Copy out the text of each of the records below word for word, leaving out the pictures.
■ ■ ■ ■
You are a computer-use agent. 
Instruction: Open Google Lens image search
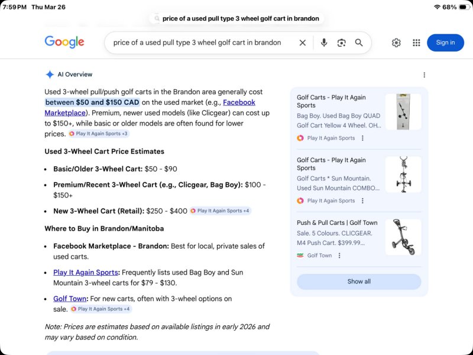click(341, 43)
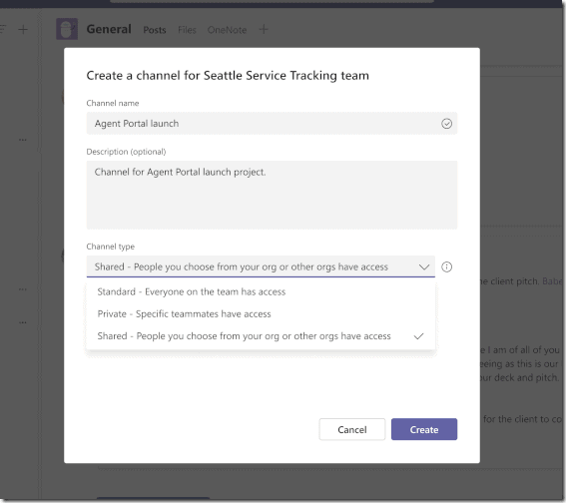Click the bottom ellipsis menu in the left sidebar

[x=22, y=322]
■ ■ ■ ■
Written reply:
You are a computer-use agent. 
Instruction: Open Google Lens image search
click(341, 43)
Click the bottom ellipsis menu in the left sidebar

[x=22, y=322]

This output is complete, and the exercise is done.